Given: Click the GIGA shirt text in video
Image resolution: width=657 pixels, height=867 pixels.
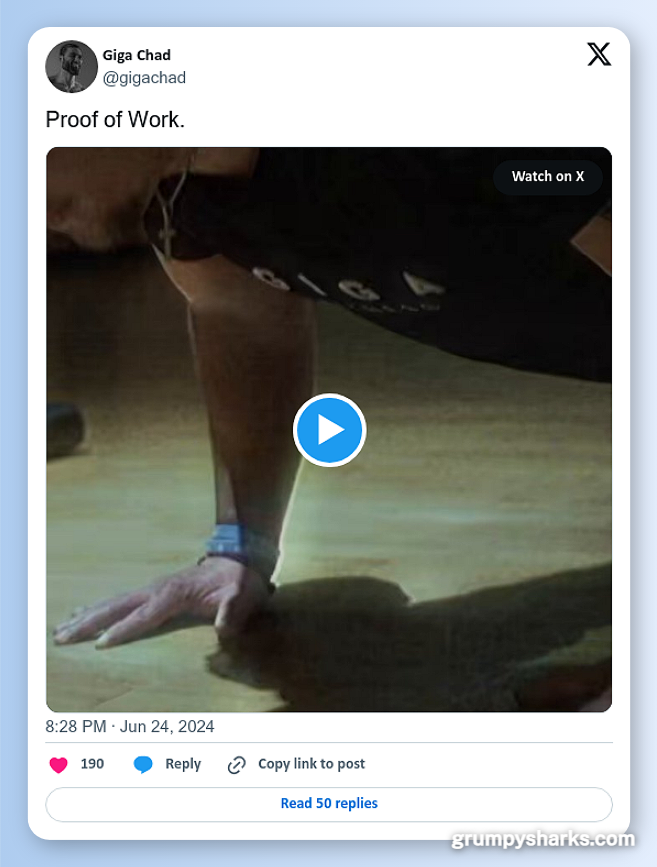Looking at the screenshot, I should (348, 283).
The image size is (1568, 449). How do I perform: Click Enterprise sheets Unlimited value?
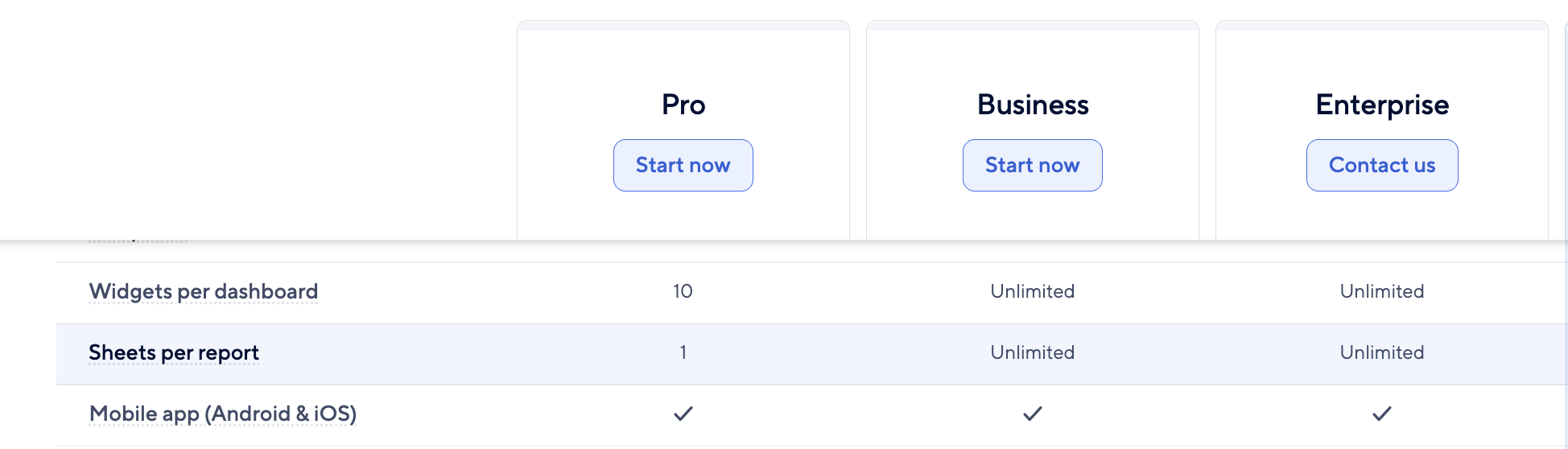click(1382, 352)
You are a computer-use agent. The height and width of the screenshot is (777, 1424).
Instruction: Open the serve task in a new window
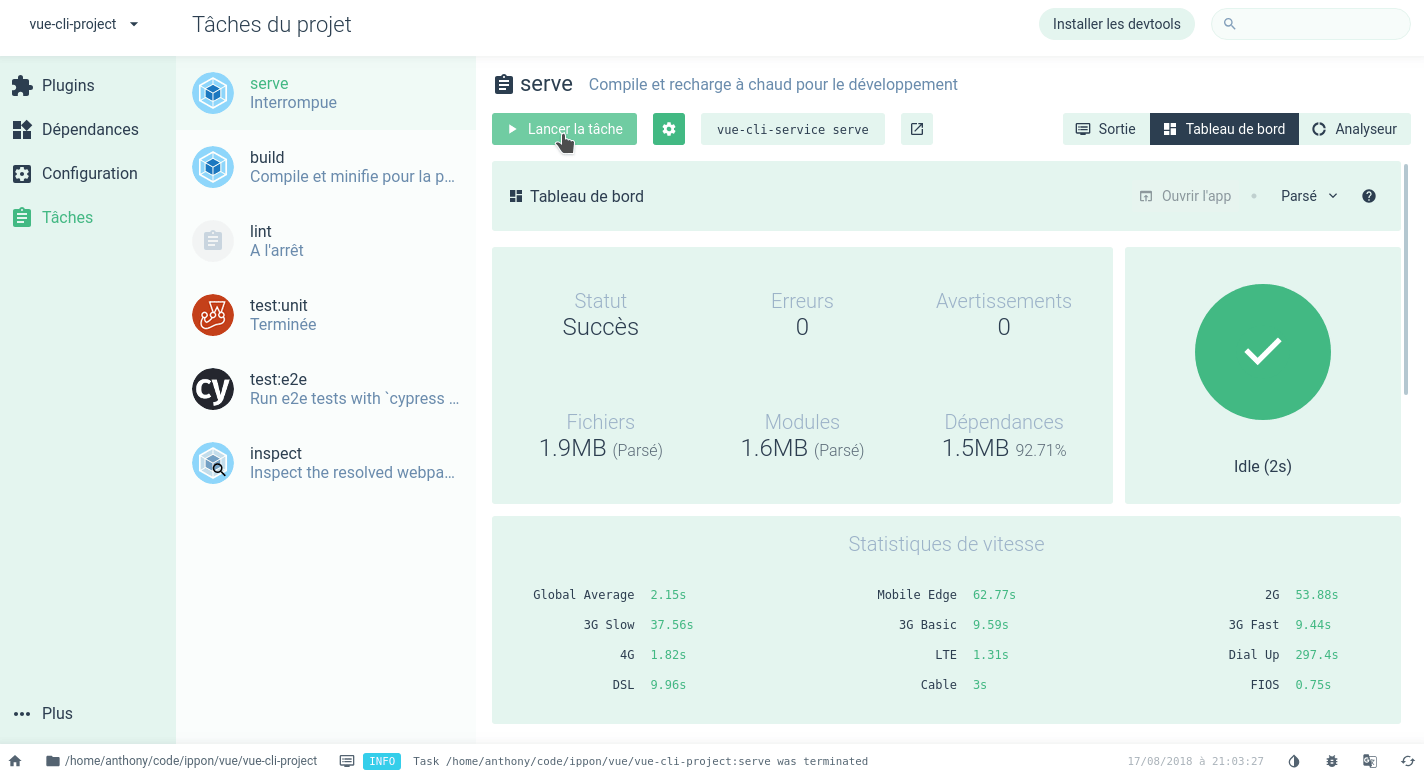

■ **Work task**:
Could you set down exactly, and only, the lines from the line containing "You are a computer-use" through the last line of the records, both included, without the pictures?

■ **Reply to the task**:
You are a computer-use agent. The height and width of the screenshot is (777, 1424).
Instruction: Open the serve task in a new window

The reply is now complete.